Financing for Hotels: Do Lenders Have Any Room for the Inns?
By Carl Rizzo Partner, Cole, Schotz, Meisel, Forman & Leonard, P.A. | October 31, 2010
Co-authored by Christopher J. Caslin, Partner, Cole, Schotz, Meisel, Forman & Leonard, P.A.
As the commercial real estate market continues to gradual thaw from the ice age of 2008, hotels are making a modest return to the deal spectrum as evidenced by the recent trade of hotels in major US markets. Among the latest active players are DiamondRock Hospitality, Hersha Hospitality, Pebblebrook Hotel Trust and Chesapeake Lodging Trust. Pebblebrook and Chesapeake are the relative newcomers on the scene. Pebblebrook made news recently when it purchased the 422-room Intercontinental Buckhead in Atlanta from Intercontinental Hotels Group PLC in an all-cash deal for $105 Million and just announced that it was under contract to acquire the Hotel Monaco, a 183-room hotel in Washington, DC, for a purchase price of $74 Million.
Chesapeake arrived on the scene in June 2009 and, according to the company's website, by January 2010, completed their first public offering and by March of this year had closed on their first hotel acquisition - the 498-room Hyatt Regency Boston.

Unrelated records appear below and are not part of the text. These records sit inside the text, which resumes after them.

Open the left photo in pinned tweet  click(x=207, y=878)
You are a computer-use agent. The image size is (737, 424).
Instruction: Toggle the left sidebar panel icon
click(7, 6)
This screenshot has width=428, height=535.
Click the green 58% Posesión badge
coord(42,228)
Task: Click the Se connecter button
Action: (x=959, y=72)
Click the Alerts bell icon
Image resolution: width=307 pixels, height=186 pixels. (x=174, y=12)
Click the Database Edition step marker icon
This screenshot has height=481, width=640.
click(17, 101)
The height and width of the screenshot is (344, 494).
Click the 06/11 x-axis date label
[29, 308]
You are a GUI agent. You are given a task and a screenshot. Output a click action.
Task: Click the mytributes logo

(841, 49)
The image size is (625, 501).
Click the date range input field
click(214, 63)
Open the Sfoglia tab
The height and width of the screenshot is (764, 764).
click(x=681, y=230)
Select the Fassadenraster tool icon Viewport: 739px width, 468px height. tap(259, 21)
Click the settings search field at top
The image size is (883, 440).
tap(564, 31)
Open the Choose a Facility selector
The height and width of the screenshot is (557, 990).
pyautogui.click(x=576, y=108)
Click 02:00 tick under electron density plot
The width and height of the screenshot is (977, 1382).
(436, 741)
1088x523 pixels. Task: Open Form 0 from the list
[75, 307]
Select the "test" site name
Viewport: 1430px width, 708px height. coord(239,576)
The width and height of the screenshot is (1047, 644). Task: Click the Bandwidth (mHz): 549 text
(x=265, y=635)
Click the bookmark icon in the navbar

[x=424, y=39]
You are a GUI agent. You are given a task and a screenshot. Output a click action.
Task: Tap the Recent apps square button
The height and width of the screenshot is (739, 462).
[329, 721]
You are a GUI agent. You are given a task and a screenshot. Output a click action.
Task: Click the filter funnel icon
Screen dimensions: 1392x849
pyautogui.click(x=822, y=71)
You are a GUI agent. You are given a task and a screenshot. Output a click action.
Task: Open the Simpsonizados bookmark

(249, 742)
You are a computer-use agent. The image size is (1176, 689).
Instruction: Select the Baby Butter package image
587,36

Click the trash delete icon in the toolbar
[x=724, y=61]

Since then, the company has acquired a 188-room Hilton in Los Angeles and a 153-room Courtyard by Marriott at Disneyland in California for a total purchase price of $71 Million, and on July 6, announced it was under contract to purchase the Boston Marriott Newton for a purchase price of $77.25 Million.
Not to be outdone, DiamondRock bought the 821-room Hilton Minneapolis in June for $155.5 Million and Hersha closed on the 113-room Holiday Inn at Wall Street in New York for a combination of cash and partnership units totaling $34.8 Million.
So where are these and other investors finding the capital to fund these kinds of deals in what has been a relatively tepid market? And how are current owners dealing with the strain on maintaining debt service in a sputtering economy?
In general, lenders have been slowly returning to the table as they rediscover their appetite for commercial real estate. We have even seen in the last month a new collateralized mortgage-backed security "CMBS" offering from JPMorgan Chase and Ladder Capital Finance of bonds backed by 36 fixed-rate commercial mortgages which are secured primarily by retail properties in various states across the country. While it seems unlikely that CMBS deals will return to the pace and popularity they enjoyed up until 2 years ago, it is at least a positive sign that lenders are getting off the bench and back into the game. However, lenders continue to exhibit some reluctance with hotels as compared to other commercial real estate asset types. Unlike an office building or shopping center, the hotel business onsite must also be evaluated in addition to the real estate. Given the recent turmoil with the domestic economy coupled with the lurking threat of terrorism, the hotel business has taken some lumps. Each of the investors mentioned above have seasoned veterans who can steer an owner through a down economy. Diversity of location of hotel assets can help offset a slide in occupancy that may be experienced in a particular area of the country. As we have recently witnessed with the BP oil spill in the Gulf of Mexico, natural disasters can have a devastating effect on a regional economy, in this case the Gulf Coast, which relies to a large extent on tourism. Diversity of hotel products among luxury and full service, select service and extended stay properties have also provided some insulation from market swings driven by the down economy as consumers, and now business travelers, search for value pricing when it comes to hotel accommodations.